W tym roku aż dwie trzecie polskich firm miało do czynienia z nielojalnością swoich pracowników. - Zwykle ma ona trzy podstawowe przyczyny: chęć zemsty, chęć zarobku oraz zwyczajną bezmyślność - mówi Zbigniew Engiel z laboratorium informatyki śledczej Mediarecovery, które przygotowało raport na temat kradzieży danych.
Laboratorium Mediarecovery badało m.in. sprawę koncernu produkującego sprzęt dla przemysłu ciężkiego. - Po odejściu grupy projektantów, na rynku pojawiły się łudząco podobne produkty tańsze prawie o połowę. Okazało się, że pracownicy skopiowali kilka tysięcy rysunków technicznych i projektów. Poszkodowana firma oszacowała straty na ponad 300 milionów złotych - opowiada Zbigniew Engiel.
Przybywa również sposobów na wykradanie danych. Przesyłane są one m.in. pocztą elektroniczną albo za pomocą komunikatorów typu Skype czy gadu-gadu.
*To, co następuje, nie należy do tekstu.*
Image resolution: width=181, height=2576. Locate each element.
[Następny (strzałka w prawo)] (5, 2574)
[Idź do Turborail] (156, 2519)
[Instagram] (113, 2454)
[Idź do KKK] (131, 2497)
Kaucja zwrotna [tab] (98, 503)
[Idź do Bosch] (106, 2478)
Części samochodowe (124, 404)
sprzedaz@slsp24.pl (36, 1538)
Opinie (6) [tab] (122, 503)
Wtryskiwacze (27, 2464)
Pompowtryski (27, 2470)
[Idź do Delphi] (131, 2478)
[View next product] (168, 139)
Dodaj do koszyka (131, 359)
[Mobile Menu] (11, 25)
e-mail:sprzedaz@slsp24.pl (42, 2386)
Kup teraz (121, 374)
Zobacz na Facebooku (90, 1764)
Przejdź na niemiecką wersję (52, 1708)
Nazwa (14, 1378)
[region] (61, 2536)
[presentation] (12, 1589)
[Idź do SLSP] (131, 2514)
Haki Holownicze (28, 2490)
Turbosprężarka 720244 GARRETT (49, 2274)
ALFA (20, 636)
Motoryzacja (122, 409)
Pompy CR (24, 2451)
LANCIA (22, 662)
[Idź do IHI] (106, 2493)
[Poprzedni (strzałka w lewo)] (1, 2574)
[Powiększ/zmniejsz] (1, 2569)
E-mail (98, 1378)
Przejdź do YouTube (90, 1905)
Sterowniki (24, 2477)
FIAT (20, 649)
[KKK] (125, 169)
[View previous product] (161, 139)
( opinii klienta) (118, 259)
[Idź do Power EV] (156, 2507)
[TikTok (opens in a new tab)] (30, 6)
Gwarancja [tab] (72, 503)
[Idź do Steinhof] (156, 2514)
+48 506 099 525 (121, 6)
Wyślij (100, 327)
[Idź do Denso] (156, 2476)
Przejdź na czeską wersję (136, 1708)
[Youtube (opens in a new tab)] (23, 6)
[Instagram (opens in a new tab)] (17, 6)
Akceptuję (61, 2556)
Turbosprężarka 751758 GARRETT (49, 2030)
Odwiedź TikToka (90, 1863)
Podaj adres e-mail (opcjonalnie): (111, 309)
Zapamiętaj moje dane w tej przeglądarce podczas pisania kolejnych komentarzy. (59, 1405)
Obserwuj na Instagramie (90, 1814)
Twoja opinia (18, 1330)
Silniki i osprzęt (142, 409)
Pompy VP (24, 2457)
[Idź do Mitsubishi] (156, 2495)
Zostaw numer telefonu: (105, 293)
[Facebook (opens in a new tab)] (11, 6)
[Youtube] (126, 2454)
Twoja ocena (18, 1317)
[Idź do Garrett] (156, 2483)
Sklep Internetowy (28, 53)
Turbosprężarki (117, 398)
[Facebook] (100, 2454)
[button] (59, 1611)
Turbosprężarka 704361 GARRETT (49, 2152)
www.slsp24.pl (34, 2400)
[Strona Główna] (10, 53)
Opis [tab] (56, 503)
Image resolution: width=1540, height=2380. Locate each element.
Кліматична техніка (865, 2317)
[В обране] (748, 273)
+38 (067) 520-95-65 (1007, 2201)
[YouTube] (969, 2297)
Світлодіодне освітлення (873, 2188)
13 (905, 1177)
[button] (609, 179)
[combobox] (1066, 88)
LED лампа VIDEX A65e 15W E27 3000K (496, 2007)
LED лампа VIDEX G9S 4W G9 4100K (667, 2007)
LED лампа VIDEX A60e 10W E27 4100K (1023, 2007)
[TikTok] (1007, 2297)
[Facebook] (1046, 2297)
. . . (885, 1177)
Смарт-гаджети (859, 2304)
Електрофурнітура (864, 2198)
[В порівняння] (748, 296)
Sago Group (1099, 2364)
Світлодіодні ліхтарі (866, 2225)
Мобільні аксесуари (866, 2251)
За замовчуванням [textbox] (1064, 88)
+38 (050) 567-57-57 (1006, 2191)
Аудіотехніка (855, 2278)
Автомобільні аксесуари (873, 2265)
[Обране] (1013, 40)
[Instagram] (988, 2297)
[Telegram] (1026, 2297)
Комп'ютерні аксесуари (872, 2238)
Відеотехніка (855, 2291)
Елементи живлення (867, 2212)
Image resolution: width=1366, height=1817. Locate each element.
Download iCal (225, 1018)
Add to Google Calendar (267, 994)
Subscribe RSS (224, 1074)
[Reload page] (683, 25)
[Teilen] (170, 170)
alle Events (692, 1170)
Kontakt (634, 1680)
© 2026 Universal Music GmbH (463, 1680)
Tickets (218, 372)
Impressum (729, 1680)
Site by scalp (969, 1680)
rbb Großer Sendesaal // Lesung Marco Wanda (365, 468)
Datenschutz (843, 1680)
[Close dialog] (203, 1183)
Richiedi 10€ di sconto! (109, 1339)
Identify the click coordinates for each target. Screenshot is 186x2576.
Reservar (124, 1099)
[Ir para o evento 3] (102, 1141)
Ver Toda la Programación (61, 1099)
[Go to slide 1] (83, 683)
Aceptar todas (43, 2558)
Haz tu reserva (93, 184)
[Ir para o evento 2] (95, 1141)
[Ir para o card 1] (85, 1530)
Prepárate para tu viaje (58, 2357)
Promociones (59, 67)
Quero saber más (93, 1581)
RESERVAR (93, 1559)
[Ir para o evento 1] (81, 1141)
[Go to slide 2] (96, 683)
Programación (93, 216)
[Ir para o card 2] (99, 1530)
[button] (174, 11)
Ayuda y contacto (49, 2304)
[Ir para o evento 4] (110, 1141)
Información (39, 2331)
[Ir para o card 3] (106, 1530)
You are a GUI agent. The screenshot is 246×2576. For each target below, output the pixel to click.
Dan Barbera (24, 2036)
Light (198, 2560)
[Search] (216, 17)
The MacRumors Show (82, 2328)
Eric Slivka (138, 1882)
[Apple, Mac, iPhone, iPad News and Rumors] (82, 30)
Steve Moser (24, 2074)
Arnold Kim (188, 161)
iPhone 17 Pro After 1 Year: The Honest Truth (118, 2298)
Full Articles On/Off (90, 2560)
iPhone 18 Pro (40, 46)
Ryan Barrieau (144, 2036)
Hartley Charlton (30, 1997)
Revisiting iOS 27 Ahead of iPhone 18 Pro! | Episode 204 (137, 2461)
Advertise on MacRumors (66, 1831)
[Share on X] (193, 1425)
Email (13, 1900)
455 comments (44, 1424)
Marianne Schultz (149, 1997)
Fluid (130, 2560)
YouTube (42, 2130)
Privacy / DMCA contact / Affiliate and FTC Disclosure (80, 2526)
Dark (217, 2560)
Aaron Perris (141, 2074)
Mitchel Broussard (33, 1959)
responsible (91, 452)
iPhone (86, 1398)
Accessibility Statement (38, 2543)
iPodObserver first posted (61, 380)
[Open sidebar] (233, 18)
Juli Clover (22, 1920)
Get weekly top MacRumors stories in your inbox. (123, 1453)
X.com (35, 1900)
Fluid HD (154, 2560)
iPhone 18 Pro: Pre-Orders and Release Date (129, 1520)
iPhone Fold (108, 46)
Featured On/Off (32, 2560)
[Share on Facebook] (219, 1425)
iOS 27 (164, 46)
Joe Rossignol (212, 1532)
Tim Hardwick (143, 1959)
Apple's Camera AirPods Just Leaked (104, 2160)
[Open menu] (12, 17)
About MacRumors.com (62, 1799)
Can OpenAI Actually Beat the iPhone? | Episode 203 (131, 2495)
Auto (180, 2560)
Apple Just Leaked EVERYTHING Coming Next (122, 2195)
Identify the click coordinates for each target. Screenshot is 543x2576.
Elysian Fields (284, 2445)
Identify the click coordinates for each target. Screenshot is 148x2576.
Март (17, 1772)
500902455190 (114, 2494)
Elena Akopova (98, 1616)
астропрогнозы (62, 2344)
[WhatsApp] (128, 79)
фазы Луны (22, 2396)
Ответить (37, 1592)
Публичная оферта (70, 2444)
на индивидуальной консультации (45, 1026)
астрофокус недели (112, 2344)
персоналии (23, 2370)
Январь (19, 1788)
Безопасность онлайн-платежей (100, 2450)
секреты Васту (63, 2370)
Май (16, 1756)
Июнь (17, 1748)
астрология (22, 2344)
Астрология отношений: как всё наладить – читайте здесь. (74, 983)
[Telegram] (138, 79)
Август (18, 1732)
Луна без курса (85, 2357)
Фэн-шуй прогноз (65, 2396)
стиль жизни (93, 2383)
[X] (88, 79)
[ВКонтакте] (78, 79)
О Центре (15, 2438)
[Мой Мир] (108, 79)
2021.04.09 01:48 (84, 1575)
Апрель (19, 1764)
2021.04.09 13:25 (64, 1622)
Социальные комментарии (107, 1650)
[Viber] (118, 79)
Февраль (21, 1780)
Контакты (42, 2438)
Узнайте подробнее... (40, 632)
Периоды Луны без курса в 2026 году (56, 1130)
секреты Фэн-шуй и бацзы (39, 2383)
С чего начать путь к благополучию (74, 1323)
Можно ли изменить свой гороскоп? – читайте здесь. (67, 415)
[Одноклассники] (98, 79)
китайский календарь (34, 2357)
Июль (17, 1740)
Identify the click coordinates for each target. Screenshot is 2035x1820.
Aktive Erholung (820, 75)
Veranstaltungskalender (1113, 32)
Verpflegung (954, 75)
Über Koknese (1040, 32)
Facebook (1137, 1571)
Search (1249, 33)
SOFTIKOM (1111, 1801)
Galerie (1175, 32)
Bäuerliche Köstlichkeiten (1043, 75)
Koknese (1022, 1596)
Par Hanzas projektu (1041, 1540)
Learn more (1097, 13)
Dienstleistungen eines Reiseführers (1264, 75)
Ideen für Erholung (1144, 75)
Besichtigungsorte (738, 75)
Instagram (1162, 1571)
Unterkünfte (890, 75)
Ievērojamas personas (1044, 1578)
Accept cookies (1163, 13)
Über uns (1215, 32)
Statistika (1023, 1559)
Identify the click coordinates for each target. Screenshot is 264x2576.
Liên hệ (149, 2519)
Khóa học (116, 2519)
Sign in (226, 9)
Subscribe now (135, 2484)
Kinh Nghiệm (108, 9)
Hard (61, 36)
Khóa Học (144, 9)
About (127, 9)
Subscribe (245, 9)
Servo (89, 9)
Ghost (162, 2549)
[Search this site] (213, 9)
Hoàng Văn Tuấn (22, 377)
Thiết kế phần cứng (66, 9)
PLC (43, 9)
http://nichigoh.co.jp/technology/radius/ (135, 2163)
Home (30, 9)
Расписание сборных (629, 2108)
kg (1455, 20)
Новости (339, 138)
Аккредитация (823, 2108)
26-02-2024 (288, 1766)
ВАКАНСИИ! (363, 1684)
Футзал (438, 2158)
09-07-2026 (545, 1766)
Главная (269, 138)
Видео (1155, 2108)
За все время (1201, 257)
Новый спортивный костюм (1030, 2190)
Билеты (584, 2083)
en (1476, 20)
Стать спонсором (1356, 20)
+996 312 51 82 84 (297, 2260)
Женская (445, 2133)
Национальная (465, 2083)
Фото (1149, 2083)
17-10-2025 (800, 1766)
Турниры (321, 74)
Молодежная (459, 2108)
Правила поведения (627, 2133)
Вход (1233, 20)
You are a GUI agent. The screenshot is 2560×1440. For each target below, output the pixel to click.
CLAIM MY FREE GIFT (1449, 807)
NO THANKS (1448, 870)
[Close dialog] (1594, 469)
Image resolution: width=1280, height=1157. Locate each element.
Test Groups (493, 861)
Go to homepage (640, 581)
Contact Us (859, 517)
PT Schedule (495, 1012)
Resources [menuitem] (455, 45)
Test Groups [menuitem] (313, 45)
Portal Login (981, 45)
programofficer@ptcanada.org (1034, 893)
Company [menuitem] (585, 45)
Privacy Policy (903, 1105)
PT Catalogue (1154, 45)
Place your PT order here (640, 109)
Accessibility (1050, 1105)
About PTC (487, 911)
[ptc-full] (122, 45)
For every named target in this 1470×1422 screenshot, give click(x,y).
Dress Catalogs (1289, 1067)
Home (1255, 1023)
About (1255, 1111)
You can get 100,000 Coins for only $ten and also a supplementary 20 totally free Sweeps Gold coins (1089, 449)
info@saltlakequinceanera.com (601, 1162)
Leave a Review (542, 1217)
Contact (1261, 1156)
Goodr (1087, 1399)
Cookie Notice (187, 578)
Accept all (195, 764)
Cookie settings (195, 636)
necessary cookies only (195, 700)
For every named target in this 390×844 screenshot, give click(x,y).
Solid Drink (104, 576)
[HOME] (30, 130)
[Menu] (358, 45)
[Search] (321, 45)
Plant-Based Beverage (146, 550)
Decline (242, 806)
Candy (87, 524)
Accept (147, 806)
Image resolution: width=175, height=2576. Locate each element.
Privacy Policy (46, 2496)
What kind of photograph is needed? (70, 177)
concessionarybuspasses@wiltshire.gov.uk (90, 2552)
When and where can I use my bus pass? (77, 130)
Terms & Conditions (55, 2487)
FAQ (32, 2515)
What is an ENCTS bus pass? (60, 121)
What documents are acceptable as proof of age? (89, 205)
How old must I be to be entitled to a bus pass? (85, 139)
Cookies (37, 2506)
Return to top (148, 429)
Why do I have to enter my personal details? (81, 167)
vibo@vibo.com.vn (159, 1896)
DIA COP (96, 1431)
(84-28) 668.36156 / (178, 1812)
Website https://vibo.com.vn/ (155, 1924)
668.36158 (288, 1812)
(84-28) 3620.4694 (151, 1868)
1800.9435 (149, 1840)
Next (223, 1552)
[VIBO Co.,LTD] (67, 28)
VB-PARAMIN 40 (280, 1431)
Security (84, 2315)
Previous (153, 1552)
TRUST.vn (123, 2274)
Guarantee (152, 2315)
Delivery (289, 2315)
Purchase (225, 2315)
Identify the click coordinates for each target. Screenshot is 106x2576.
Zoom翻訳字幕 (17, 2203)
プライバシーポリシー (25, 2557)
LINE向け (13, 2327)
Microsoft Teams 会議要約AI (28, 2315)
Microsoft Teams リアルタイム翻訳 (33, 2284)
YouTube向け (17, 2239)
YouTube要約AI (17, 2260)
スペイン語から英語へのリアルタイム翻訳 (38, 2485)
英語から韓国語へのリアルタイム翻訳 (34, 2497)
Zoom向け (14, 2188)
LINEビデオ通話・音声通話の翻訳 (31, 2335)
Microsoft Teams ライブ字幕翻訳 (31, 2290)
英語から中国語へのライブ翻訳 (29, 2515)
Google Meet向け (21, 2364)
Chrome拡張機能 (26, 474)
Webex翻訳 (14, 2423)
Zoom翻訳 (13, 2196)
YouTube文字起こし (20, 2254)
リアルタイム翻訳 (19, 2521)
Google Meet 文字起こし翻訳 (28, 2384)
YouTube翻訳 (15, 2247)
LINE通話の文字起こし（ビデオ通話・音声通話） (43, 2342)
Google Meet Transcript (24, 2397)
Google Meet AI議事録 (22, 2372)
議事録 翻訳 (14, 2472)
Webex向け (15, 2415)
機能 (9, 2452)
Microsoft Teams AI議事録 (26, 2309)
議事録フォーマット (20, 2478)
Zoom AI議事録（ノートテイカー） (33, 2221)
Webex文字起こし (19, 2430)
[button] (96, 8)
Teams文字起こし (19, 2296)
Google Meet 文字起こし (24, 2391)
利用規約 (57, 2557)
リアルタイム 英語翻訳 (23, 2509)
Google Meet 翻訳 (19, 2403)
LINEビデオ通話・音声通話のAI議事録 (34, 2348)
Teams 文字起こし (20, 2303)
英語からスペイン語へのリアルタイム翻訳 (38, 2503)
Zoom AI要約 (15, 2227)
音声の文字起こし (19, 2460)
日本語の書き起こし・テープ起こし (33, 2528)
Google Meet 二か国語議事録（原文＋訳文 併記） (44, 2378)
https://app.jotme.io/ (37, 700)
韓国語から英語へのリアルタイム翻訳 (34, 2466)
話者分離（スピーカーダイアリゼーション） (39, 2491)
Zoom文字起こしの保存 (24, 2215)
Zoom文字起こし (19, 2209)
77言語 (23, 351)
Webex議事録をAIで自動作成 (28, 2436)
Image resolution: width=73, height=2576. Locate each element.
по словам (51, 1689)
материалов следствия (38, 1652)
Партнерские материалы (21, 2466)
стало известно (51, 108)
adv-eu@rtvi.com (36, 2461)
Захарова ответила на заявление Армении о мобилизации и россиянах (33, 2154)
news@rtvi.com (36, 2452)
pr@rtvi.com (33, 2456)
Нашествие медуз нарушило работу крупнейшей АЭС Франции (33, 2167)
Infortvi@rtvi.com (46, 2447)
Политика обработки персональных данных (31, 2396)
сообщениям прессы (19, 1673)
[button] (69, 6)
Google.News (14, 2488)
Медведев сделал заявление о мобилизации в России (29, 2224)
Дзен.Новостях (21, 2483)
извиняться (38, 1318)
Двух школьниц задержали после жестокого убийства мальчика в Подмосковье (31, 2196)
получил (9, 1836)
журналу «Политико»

Czujność szefa usypia się nawet zwykłą grą on-line, która pozwala na wysyłanie wiadomości do pozostałych graczy.
Jak pokazują dane firmy PricewaterhouseCoopers, w porównaniu z poprzednimi latami prawie trzykrotnie wzrosły straty finansowe polskich przedsiębiorstw spowodowane oszustwami. Firmy traciły na tym średnio 1,2 mln dol. Ponad połowa ankietowanych przyznała, że odbiło się to również na wizerunku marki.